The ride up the hills was short, but very eventful. For a car full of children who are used to Disneyland there were a few shrieks and screams. Angel's Flight rides like Big Thunder Mountain, except clunkier. There was quite a bit of noise and ka-chunks and jolts. And I was balancing on a step with Eleanor strapped to my chest and my folded stroller in my hands. There wasn't any room to move forward to make sure everyone was behaving themselves. Or to remind them not to stick their fingers out the screen as the 2nd car came rushing down the hill a little too close for my liking. We made it to the top and hurried all the kids off and out of the way, since we were now down one mom. In the hubbub some of us forgot to pay our quarters. The operator was nice about it though and simply reminded us to make sure we paid. The ride to the top cost a quarter or 5 rides for a dollar. I just gave him a dollar for me and my brood and hoped it was enough. I figure Eleanor should be free, but there wasn't any information on pricing for children.

One of the moms decided to head down the hill to help Cristina make it up the hill. But then we realized with 2 cars going they would actually pass each other on the tracks - that wouldn't be very helpful. So we busied the kids in the shade at the Water Court at Cal Plaza and let them run around a bit in the shade. There was a large fountain in the courtyard that periodically shot water in the air. It seems there were restaurants nearby and there is some sort of light/water show in the evening. I would like to investigate that some more. That may be a fun date night in the future. Cristina made it up Angel's Flight while wrangling Eva. I'm not sure how she made it except that she is awesome.

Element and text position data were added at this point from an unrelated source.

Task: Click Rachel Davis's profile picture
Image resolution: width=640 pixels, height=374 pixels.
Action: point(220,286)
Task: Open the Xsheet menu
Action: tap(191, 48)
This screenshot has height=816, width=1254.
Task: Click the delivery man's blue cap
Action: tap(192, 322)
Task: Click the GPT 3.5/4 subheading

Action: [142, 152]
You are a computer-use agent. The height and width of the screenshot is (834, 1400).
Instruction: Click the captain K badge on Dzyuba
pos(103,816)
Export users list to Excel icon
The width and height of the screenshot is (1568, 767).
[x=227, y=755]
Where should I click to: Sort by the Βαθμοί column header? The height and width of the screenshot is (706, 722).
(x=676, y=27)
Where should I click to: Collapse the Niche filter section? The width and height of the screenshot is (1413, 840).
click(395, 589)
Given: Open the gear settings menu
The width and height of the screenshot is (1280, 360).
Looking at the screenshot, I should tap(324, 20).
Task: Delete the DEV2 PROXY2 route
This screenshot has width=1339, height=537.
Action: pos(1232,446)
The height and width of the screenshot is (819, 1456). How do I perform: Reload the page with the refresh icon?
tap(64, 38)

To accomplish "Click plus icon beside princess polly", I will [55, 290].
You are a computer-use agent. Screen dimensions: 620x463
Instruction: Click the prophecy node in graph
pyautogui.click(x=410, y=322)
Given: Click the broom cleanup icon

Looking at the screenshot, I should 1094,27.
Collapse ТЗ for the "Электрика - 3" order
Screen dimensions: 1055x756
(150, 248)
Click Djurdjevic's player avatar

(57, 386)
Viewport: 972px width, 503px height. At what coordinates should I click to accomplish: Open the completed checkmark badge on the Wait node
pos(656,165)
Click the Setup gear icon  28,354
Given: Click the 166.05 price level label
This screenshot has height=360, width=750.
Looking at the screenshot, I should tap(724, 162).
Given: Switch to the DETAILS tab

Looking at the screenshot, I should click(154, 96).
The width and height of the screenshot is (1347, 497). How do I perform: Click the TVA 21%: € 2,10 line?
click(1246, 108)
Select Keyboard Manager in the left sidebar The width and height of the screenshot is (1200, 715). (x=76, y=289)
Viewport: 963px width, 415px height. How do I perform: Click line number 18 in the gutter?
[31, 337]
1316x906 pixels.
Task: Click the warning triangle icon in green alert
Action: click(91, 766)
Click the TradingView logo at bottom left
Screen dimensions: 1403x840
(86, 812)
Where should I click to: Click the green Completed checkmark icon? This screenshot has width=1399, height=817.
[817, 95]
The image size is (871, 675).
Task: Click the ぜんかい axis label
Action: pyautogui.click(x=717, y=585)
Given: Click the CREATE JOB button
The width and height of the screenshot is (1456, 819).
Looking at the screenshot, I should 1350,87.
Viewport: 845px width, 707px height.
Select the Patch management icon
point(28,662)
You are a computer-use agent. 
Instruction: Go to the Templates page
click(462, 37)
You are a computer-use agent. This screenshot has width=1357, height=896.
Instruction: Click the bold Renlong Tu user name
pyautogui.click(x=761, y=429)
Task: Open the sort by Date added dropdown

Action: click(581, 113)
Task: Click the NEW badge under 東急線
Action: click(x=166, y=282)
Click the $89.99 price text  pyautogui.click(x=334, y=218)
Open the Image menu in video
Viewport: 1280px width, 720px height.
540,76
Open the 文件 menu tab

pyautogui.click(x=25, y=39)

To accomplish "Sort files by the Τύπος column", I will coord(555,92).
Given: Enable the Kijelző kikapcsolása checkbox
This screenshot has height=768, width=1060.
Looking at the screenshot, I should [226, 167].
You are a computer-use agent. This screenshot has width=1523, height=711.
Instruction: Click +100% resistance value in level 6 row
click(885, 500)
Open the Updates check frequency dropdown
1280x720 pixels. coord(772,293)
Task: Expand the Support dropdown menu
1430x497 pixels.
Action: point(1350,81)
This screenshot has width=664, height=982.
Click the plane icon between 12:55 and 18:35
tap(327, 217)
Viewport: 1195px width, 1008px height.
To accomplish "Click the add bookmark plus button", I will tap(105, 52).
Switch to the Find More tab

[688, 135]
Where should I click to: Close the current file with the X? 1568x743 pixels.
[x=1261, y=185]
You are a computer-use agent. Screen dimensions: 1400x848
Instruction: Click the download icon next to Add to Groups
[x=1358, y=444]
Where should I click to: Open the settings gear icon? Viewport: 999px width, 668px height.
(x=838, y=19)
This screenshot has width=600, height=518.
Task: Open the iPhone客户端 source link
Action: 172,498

Fortunately CPK was just across the courtyard and across the street. We arrived way before the lunchtime rush and got 2 tables by ourselves for all 17 of us. The kids were very well behaved considering lunch took nearly 90 minutes. They were all filled up on lemonade and pizza and we took advantage of the clean restrooms. I made all my children go twice. After lunch we went back to the Water Court to let the kids run around for a bit. They had fun until a security guard came and asked them to stop running in case they hurt themselves.

The return trip went much more smoothly. We knew how to tackle the Angel's Flight with the turn style and folded up strollers. We just reversed our route and elevators and tunnels. And for the gold line trains we looked for the section of train that was more accommodating to strollers so we weren't blocking the doors. Five of the boys found a group of chairs that looked out the window. They thought it was great fun to kneel on the seat and look out at the scenery whipping by. The thought it was even more fun that they would fall over when the train would start and stop.

The whole trip was a success. It was a lot of fun and I am thinking of exploring more public transit options. Maybe a trip to Santa Monica or Olvera Street. Who knows? But we have 2 more weeks of summer to figure it out.